ABOVE: Lenora performs onstage during Honeyland Festival Day 2 (Photo by Medron White)
This weekend saw the first showcase of Honeyland, a festival dedicated to music, food, and libations in Sugar Land. The festival boasted appearances from musical artists like Mary J. Blige, Miguel, Tems, Chlöe, Tobe Nwigwe, and Lucky Daye; culinary craftspeople like Marcus Samuelsson, Amaris Jones, Ghetto Gastro, and Chris Williams; and representatives from the beverage world like Fawn Weaver, Andre Hueston Mack, and Ben Williams. The festival also had appearances from Bun B and Kelis, two people that have leveraged their music careers to gain strong footholds in the food industry with Kelis becoming a classically trained chef and Bun B helming the wildly popular Trill Burgers. The two epitomize what the festival is about: reaching the masses through food and music.
The thing that the festival absolutely got right, was the music. For whatever reason, it’s usually a challenge getting a festival off the ground in the Bayou City but the lineup for Honeyland was promising. Even after Jazmine Sullivan bowed out of the festival, Summer Walker was quickly booked. Miguel closed out night one and Mary ended the second night but both days were packed with Hip-Hop and R&B.
While night one was chilly and day two was plagued by rain, it didn’t stop the performances. Houston’s own, Lenora, stunned with an electrifying performance and Coco Jones didn’t let the weather stop her, belting out SWV’s “Rain” as the sky opened up seemingly at her command.
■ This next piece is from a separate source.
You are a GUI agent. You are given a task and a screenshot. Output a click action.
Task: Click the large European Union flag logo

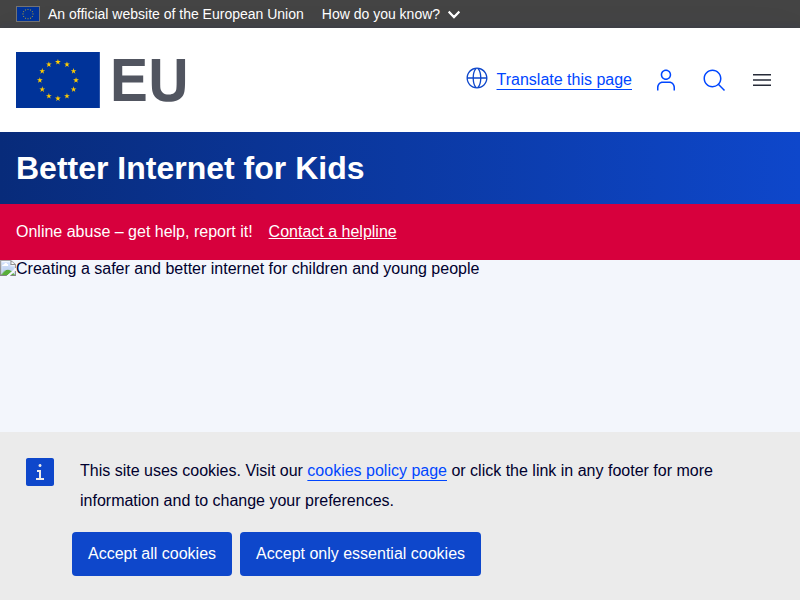point(58,80)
“I came to see Lucky Daye,” said attendee Melisa Moore as she made her way towards the vendors after the singer performed his hit “Over.” “As long as I saw him, I got my money’s worth. Everything else was a bonus.”
The list of stars is just what a starting festival would need, bringing in fans from different parts of the country to the city. The show also struck a nice balance between Houston artists and guests from outside of the city with Lenora, Dende, Inayah, Tobe Nwigwe, Lil’ Keke, Paul Wall, Scarface, Slim Thug, and Z-Ro all hailing from Houston. And while shows like this are usually multistage events showcasing musical talent, Honeyland’s multi stages were split between music and food. The covered food stage gave chefs and bartenders the opportunity to display their skills for the live audience.
The transportation was also done right. While there was plenty of lot space in the Crown Festival Park, the entrance was almost guaranteed to be a traffic jam. If you’ve ever been to a festival, you know the headache that can occur getting people in and out the lots and Honeyland seemed to largely avoid that. Having people park at separate locations and being bussed in made moving in and out of the park more convenient.
The pieces were absolutely in place for a successful festival, but everything didn’t connect perfectly just yet. For instance, it’s a food festival, and while there were a number of vendors offering good eats, there weren’t enough to stop lines from being excessively long. Trill Burgers’ line was long but that should be expected at this point with everyone still trying to get their first taste of the award-winning offering by Bun B.
That all being said, a couple of tweaks like more food offerings and culinary showcases focused on attendees tasting the food would turn a truly great concert series into the music and culinary festival that it has all the potential to be. Fingers crossed that Honeyland will return to the city next year!